2007年4月10日

日文論

Alpha-betaは決して純正の表音記号ではない、だからカナ文字に比べ、発音記号を要する不便がある。よってローマ字とはいえ、表意性の恩恵によってのみ文明的。もし明日にもあらゆるローマ字を表音記号で記述する様にしたら大混乱が起こるだろう。それは不条理だから。より複雑かつ個別的・限定的な方言の揺らぎが不必要に際立たざるを得ないし、大体が間延びする。それは日文においてあらゆる文語をカナへ書き下せば分かるように不便。いいかえれば、表音文字は文明の目的にはない、むしろ言文相互の変換能率が合理。

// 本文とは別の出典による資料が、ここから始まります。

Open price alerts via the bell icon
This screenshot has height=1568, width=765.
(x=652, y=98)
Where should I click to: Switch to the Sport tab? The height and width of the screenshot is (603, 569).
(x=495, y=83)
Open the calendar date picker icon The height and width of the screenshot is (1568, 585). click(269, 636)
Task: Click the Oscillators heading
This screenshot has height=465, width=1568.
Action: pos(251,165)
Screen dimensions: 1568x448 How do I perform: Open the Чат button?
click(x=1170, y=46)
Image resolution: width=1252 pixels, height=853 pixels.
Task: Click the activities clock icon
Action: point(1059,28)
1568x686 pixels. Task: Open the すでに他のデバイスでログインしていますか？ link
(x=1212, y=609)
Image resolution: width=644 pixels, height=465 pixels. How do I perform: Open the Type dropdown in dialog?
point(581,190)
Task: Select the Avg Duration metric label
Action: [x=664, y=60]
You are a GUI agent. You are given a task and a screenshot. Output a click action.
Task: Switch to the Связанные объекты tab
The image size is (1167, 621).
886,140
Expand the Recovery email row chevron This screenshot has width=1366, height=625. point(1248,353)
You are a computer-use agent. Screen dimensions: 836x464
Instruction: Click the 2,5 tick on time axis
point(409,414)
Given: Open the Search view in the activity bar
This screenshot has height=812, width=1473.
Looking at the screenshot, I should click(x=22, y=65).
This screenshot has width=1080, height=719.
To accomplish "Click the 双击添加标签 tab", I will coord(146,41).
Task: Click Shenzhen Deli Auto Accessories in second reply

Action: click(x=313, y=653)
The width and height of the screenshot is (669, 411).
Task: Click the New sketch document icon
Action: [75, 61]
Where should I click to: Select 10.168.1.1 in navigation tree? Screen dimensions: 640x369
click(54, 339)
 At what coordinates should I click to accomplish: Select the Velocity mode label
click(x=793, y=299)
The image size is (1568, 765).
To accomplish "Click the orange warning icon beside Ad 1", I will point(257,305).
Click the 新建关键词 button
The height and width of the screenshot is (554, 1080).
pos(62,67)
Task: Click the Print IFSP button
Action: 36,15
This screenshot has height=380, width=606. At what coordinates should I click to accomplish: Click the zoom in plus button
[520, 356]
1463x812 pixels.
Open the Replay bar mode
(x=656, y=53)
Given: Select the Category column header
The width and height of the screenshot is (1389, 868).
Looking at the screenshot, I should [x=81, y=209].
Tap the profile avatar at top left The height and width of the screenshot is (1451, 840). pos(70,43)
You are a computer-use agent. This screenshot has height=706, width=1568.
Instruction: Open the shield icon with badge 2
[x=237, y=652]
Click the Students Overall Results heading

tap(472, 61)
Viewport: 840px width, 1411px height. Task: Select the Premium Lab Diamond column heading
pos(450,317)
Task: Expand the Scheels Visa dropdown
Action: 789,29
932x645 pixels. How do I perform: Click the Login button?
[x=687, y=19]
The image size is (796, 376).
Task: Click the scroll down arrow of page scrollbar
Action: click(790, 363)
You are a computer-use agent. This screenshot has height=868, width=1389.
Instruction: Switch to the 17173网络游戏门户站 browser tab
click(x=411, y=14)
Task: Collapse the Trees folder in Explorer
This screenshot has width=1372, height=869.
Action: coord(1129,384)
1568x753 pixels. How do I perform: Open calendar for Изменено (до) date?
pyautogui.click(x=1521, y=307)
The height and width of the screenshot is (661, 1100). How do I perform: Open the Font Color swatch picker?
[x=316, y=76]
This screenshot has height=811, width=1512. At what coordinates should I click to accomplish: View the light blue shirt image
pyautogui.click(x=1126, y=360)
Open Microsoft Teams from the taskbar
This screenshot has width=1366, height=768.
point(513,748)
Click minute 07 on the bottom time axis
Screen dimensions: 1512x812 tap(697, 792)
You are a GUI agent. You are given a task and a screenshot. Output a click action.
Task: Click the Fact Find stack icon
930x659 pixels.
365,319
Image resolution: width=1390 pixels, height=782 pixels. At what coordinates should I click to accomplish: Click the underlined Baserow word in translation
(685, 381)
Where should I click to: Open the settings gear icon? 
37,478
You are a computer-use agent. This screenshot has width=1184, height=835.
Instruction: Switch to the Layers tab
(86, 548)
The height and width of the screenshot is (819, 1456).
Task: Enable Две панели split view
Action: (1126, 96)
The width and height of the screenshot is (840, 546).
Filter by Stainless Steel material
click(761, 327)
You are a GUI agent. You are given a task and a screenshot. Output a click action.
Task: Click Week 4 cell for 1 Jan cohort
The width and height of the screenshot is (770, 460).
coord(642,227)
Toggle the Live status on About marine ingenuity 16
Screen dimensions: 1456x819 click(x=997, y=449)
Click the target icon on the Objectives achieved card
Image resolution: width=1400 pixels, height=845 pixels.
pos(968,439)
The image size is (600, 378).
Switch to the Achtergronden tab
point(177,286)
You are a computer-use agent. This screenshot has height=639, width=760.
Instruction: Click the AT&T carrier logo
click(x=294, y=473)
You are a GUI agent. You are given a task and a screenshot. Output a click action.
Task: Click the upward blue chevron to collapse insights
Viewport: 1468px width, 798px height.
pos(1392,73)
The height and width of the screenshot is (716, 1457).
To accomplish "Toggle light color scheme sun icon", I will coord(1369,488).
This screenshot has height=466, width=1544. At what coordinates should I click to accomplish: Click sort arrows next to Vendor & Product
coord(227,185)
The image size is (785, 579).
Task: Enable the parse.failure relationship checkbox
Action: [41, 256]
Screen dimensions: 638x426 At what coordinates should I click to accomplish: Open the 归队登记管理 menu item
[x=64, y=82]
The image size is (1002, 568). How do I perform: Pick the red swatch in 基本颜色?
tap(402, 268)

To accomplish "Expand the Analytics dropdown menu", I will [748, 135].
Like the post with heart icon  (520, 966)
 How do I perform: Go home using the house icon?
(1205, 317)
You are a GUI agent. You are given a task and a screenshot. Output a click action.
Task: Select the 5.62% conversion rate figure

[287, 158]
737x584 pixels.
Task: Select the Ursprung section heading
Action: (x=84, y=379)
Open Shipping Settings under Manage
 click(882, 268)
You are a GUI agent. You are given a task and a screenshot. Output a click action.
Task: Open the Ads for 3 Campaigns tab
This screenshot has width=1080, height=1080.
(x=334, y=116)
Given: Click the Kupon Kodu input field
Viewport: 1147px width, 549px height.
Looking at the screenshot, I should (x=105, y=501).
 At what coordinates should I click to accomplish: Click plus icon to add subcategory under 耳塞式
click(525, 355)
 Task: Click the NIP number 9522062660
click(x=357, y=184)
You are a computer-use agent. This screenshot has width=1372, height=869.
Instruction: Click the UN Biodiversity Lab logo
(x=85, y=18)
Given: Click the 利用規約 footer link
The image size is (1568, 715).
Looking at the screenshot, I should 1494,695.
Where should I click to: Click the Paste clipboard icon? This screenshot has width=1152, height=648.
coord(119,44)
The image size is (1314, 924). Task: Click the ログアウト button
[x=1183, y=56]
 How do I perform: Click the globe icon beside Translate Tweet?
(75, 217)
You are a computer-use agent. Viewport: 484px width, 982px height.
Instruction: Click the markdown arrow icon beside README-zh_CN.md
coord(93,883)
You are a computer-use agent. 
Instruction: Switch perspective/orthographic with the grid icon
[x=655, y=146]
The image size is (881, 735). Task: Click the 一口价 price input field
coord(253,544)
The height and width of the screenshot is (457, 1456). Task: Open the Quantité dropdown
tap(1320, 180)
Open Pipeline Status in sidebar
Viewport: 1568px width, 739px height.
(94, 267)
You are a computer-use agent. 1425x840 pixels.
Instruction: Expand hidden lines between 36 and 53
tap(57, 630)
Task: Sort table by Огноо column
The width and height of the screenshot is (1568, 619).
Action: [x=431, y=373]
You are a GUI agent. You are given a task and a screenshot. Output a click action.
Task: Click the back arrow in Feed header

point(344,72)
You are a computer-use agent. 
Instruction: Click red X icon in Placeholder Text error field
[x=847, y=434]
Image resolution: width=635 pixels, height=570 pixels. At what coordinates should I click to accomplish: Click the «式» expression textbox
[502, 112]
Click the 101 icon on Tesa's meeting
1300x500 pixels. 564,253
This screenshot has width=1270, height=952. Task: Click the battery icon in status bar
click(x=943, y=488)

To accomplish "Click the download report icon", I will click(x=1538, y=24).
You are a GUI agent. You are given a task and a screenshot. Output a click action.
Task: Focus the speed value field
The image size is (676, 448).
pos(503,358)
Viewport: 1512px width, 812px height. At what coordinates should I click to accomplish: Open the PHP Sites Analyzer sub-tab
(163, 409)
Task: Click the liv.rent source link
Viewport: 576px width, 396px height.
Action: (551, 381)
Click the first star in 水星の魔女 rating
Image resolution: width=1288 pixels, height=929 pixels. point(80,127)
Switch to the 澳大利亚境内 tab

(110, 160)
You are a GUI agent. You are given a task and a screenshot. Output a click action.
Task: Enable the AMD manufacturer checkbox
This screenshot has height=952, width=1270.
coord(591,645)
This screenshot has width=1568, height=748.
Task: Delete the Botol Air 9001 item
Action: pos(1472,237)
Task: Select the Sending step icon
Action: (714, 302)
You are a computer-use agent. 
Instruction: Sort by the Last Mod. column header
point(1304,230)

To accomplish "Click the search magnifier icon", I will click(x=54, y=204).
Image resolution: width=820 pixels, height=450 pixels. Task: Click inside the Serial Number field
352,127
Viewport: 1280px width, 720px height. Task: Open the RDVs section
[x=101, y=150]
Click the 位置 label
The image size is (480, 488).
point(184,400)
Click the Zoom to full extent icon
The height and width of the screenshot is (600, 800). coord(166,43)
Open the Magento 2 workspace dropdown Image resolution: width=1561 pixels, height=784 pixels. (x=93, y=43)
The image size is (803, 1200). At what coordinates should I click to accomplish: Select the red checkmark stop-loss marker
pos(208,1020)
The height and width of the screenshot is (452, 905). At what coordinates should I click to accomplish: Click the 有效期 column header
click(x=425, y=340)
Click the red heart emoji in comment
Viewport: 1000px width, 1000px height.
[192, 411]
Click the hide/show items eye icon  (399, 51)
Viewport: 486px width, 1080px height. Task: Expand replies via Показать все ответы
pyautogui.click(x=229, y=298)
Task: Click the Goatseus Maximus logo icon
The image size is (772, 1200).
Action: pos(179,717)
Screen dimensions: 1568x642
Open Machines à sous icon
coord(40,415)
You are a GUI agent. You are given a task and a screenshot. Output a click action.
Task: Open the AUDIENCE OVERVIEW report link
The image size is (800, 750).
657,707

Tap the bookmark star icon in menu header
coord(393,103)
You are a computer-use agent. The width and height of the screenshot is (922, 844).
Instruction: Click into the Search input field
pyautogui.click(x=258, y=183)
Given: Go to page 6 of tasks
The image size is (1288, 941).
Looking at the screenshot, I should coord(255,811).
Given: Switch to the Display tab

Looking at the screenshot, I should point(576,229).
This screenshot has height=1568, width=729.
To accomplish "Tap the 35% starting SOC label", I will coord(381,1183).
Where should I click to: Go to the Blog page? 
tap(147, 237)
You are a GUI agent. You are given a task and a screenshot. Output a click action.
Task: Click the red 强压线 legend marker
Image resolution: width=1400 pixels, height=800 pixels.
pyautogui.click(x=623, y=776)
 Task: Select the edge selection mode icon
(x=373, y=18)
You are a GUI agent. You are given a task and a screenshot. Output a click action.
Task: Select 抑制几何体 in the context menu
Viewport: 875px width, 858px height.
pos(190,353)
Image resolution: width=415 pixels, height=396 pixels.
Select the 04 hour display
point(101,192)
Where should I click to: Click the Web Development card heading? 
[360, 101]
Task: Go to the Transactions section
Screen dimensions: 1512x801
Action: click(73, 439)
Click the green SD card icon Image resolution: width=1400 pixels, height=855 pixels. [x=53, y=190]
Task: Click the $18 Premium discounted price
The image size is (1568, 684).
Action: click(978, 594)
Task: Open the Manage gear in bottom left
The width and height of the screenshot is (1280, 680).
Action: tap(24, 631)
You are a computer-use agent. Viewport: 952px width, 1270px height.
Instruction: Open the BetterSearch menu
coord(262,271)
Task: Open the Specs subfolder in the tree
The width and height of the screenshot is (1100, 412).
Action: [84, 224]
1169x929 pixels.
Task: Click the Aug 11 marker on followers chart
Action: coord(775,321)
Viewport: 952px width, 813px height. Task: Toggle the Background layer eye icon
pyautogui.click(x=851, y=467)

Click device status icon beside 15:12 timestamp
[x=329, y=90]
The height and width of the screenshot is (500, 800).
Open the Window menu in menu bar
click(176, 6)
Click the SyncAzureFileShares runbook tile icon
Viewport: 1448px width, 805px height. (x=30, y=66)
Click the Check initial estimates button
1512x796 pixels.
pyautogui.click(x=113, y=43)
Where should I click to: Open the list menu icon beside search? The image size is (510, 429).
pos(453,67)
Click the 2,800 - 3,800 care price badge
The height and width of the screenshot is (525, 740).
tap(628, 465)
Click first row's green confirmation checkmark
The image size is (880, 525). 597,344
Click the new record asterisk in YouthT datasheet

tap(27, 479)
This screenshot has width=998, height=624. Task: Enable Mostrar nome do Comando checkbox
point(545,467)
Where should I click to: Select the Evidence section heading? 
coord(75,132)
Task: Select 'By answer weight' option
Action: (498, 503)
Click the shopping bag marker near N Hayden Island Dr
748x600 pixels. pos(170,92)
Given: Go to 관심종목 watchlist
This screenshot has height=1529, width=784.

 現代中文において盛んに、ほとんど由来のない略字が導入されているが、実はそのことによって文盲は更にふえがち。なぜなら文語においては表意性が目的。表音とは、読むためだけに必要。よって、中文の改良に当たっては凡そローマ字型alphabetによる発音記号のカナ振りがより適当なので、必ずや無闇な略字は不文を推進させる原因にならざるを得まい。なぜなら方言に対する標準語への統合是政にとってもその読みの定まらない文字記号は邪魔でしかない。
 音読み・訓読みによる外来先進文明字の表意利用法的援用は日本語における文明を前進させる。なぜならそうすることで言文相互の情報効率を向上させる。日語は漢文字にあれalphabetにあれ文字の持つ表意的可能性を抽出するために、表音仮名の利用法を適宜応じさせて消化した。それらの表記的工夫は結局、もとのことばにとっての媒介でしかない。